The information was found on one of the three laptop computers seized in Pakistan last week that led to the specific warnings about possible conventional terrorist attacks on financial institutions in the USA.

According to Hiram K. Ramsbottom, a CIA analyst, the Pacman threat was not immediately noticed, but came to light over the weekend when he took one of the laptops home while his own was being repaired, and his young son found the old arcade game hidden several folders deep. He said that analysts are currently examining the laptop's hard disk in detail to see if it harbours any other potential threats, such as secret plans for attacks by Donkey Kong.

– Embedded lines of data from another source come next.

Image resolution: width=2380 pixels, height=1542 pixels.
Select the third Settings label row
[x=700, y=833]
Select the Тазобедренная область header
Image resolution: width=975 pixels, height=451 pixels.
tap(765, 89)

None have been found so far.

A White House spokesman, speaking on condition of a anonymity, strongly denied that the Pacman claim was bogus and intended only to keep Americans in general, and especially young Americans who were brought up playing Pacman, in fear of terror attacks as a re-election strategy for President "Boy" George W. Bush.

He also denied that the Department of Homeland Security is in the process of extending the alert coding system beyond red, fearing that it may have peaked too soon with its periodic terror alerts that what he called un-patriotic pinko liberals feel are simply ploys to keep Mr Bush in the public eye.

However, our Washington reporter pointed out to the spokesman that DeadBrain was in possession of top secret documents that suggest that the colour coding system will indeed be extended, with the addition of magenta, purple, deep purple, and several subsequent categories up to super-triple-deep purple. When shown these, the spokesman was unable to explain them, and apparently invited some CIA agents to take our reporter away to discuss it further.

In related news, DeadBrain announces that it is currently seeking to fill the post of Washington reporter. No experience is necessary.